Since I only need it for postgres and according to the spec FOR UPDATE is the last item in the query, the easiest I thought about implementing it was to get the select statement as described here: In Linq to Entities can you convert an IQueryable into a string of SQL? and append FOR UPDATE and directly execute it. However this will either give me a query with parameter placeholders or not a prepared query meaning that caching for execution plan won't really work on postgres, so in either way it's a no go.

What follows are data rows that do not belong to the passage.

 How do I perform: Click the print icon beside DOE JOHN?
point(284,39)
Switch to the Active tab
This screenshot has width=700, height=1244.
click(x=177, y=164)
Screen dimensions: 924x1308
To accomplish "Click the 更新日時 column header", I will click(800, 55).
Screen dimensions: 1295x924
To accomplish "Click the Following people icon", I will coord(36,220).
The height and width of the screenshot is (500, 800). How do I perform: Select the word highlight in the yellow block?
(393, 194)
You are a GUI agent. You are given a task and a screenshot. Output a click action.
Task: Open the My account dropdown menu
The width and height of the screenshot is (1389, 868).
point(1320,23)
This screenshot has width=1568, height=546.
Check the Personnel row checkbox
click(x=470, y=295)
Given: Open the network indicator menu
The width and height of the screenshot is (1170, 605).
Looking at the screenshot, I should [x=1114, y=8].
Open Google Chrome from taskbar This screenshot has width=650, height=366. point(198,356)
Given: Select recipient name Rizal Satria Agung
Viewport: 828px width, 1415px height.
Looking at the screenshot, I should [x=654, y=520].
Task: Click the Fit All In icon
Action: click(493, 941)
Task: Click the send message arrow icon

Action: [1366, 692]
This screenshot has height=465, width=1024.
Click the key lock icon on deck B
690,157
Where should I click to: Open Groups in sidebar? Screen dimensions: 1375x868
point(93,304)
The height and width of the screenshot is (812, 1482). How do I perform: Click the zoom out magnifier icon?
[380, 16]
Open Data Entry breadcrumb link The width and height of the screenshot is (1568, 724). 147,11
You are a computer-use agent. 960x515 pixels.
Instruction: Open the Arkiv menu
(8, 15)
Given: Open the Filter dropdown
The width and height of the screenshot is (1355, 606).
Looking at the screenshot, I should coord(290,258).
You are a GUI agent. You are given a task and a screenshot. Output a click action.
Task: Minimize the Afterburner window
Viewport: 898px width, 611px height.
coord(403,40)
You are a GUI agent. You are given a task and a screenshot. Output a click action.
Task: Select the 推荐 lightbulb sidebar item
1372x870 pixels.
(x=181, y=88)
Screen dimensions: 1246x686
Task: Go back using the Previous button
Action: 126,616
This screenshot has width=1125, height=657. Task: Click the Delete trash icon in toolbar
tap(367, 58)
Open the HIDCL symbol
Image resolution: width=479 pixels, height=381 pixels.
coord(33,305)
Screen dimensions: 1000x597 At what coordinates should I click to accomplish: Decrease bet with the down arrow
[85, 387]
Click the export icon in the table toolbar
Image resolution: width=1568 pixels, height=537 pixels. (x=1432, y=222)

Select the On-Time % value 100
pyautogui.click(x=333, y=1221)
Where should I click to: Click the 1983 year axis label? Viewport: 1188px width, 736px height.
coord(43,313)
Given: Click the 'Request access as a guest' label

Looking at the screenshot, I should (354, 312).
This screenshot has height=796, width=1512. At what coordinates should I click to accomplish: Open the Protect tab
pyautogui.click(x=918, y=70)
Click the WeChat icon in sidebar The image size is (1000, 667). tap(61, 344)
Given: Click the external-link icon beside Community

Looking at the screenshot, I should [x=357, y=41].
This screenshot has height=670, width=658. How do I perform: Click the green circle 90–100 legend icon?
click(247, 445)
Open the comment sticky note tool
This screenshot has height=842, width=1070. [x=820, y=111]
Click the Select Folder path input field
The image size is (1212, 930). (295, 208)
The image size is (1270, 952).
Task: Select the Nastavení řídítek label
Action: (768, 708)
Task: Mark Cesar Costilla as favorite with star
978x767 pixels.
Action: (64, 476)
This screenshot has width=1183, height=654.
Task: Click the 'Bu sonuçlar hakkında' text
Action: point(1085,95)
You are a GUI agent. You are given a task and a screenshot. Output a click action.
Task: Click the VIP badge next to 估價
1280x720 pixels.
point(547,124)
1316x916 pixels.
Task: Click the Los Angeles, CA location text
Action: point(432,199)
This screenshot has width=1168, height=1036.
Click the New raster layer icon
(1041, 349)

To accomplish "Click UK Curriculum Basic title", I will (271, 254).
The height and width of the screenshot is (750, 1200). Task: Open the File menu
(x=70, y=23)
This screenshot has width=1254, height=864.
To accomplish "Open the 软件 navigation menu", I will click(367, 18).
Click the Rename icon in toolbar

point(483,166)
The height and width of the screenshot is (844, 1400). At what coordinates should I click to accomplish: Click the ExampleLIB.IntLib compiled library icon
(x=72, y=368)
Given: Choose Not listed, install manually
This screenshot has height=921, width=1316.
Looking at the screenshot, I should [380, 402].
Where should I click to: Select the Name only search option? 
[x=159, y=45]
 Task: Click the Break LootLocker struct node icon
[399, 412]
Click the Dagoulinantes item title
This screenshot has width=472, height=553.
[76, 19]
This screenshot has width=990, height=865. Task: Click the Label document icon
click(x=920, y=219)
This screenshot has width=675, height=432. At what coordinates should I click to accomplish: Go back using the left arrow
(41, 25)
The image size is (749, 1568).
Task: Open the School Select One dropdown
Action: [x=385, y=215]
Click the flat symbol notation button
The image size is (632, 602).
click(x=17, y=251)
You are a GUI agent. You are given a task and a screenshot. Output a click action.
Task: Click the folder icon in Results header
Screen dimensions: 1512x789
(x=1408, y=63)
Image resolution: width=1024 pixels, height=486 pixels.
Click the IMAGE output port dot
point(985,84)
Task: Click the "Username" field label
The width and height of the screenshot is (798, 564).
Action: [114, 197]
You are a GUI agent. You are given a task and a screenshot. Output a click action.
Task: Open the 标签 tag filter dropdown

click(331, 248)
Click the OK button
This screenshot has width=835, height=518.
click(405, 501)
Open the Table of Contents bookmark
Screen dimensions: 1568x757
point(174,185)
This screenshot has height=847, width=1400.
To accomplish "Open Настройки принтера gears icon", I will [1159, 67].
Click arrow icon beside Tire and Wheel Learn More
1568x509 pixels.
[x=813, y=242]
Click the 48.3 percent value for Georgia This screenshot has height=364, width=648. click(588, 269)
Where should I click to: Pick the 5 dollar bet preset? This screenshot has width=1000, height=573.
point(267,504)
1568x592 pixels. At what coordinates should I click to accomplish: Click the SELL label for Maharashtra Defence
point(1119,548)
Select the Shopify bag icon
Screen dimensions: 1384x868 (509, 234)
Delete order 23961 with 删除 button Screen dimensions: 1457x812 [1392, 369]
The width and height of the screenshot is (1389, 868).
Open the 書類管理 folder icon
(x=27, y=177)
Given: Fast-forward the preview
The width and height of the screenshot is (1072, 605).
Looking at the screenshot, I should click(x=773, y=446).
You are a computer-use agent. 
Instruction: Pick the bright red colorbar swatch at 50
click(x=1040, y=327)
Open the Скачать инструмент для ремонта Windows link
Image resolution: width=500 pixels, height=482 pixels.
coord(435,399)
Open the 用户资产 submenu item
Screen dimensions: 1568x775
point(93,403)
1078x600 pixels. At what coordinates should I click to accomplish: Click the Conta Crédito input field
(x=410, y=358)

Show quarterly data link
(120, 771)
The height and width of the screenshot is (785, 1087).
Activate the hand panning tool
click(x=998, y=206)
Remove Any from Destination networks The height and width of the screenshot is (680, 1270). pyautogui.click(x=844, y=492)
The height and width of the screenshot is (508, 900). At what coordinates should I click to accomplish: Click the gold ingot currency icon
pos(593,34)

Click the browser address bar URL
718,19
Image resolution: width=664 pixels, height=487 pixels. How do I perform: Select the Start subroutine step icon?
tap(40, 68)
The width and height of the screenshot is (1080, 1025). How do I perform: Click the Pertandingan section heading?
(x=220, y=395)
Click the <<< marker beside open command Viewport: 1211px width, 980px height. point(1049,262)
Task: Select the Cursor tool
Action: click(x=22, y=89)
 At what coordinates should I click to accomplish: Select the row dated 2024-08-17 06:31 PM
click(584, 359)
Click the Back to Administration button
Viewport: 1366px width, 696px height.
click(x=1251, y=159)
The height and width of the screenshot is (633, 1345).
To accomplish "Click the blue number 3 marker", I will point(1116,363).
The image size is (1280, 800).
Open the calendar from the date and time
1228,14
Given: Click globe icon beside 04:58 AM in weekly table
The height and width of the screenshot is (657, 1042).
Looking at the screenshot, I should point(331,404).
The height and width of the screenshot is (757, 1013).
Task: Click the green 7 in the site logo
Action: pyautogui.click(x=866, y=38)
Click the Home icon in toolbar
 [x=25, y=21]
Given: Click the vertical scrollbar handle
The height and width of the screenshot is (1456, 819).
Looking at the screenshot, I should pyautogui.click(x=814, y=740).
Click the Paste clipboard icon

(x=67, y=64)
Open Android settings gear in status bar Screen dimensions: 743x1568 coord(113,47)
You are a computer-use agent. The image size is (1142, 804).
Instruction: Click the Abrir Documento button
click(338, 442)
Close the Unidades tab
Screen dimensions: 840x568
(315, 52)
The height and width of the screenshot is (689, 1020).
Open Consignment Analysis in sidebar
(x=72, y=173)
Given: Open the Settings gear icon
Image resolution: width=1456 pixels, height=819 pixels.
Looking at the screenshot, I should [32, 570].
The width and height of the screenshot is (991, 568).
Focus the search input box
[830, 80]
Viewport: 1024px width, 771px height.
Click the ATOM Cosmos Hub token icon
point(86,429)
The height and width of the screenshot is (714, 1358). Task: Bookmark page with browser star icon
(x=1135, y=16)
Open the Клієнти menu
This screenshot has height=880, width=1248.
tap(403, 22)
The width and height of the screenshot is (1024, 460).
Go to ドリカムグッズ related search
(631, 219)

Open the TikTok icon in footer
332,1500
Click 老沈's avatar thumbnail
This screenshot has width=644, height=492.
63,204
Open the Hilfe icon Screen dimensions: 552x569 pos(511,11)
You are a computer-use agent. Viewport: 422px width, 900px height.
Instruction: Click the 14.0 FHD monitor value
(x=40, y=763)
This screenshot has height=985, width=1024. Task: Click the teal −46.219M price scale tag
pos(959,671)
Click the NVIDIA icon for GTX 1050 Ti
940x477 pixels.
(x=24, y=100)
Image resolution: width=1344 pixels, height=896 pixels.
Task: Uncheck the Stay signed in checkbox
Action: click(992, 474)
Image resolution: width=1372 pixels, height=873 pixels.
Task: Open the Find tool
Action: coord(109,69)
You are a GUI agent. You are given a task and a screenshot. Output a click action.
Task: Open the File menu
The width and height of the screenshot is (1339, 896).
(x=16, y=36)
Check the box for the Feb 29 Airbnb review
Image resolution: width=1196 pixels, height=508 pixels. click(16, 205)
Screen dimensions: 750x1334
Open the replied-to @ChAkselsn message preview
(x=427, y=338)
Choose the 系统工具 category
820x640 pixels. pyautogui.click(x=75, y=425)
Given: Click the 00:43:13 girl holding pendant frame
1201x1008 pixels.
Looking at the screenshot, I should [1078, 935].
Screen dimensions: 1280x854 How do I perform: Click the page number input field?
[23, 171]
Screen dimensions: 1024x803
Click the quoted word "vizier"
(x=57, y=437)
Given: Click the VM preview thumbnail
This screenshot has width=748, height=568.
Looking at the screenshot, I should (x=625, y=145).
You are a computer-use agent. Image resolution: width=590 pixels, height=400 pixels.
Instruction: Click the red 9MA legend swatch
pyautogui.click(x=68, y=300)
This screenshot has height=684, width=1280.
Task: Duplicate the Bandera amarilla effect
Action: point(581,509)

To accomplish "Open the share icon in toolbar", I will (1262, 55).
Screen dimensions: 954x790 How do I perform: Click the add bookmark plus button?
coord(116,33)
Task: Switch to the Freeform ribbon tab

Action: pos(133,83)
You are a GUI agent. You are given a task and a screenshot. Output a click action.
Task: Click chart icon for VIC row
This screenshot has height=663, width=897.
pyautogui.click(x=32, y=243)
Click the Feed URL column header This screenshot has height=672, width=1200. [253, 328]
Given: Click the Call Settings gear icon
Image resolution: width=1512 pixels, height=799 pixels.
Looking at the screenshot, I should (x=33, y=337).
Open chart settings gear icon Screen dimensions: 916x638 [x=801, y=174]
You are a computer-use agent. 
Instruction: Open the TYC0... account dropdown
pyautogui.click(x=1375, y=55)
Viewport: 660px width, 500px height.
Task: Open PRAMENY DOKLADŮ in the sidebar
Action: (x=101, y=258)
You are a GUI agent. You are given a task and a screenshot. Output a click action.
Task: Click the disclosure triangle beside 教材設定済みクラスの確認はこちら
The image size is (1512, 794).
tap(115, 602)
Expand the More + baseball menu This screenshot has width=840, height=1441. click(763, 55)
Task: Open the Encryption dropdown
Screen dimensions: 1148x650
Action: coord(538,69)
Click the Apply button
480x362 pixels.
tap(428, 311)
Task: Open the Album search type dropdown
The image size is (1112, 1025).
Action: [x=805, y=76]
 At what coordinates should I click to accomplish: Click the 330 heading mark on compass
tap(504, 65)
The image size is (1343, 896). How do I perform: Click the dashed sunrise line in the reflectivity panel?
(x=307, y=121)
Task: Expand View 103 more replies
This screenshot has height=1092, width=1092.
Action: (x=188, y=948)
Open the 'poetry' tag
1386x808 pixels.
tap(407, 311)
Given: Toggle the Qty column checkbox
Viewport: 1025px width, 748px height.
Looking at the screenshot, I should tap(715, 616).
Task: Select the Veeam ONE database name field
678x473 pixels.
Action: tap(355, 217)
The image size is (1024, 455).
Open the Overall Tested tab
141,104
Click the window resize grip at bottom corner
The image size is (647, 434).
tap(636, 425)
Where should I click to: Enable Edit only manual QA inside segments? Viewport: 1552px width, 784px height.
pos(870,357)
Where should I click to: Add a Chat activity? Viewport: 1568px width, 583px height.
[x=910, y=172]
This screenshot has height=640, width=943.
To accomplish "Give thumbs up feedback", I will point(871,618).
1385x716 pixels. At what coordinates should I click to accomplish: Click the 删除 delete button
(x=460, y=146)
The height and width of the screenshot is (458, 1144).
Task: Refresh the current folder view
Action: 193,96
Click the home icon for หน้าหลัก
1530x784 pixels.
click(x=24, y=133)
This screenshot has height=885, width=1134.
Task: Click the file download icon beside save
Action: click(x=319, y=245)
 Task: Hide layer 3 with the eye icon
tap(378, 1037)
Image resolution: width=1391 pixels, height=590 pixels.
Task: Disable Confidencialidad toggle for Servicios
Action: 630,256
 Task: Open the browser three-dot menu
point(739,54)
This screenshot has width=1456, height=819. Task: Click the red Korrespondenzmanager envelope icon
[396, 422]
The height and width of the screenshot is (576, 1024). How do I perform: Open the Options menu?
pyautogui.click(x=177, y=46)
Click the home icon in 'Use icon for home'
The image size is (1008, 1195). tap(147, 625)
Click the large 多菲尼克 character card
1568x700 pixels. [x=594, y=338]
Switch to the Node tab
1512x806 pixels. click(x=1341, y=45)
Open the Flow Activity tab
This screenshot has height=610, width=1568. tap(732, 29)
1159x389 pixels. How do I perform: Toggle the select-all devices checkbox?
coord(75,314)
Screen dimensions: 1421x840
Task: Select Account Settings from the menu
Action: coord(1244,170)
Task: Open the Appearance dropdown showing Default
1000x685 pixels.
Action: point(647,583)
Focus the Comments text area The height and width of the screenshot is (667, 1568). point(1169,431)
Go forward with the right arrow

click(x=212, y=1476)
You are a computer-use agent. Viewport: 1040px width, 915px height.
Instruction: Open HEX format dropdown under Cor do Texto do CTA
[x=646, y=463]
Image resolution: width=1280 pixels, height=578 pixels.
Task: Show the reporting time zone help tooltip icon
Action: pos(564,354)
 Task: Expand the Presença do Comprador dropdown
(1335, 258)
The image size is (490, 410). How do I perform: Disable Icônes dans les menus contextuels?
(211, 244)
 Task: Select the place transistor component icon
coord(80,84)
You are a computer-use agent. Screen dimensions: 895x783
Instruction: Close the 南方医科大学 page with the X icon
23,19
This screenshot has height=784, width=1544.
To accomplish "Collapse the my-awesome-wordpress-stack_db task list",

Linq to SQL had the method DataContext.GetCommand but there doesn't seem to be anything equivalent in EF and specially EF Core. I also had a look at EntityFramework.Extended and their batch updates / deletes but since they have to transform the select statement into a different statement they need to deal with far more complexity than me and so I hope for a simpler solution.

Update:

In case it wasn't clear from the description, I want to create an extension method like this:

public static IList<T> ForUpdate (this IQueryable<T> me)
{
    // this line is obviously what is missing for me :)
    var theUnderlyingCommand = me.GetTheUnderlyingDbCommandOrSimilar();

    theUnderlyingCommand.Text += "FOR UPDATE";
    return me.ToList();
}

This way, other developers can use EF via Linq as with all other procedures and instead of running .ToList() they'd run .ForUpdate(). (For Update executes the query on purpose to make the implementation easier, and also because FOR UPDATE is the last option supported by postgres, afterwards there shouldn't be anything else anymore)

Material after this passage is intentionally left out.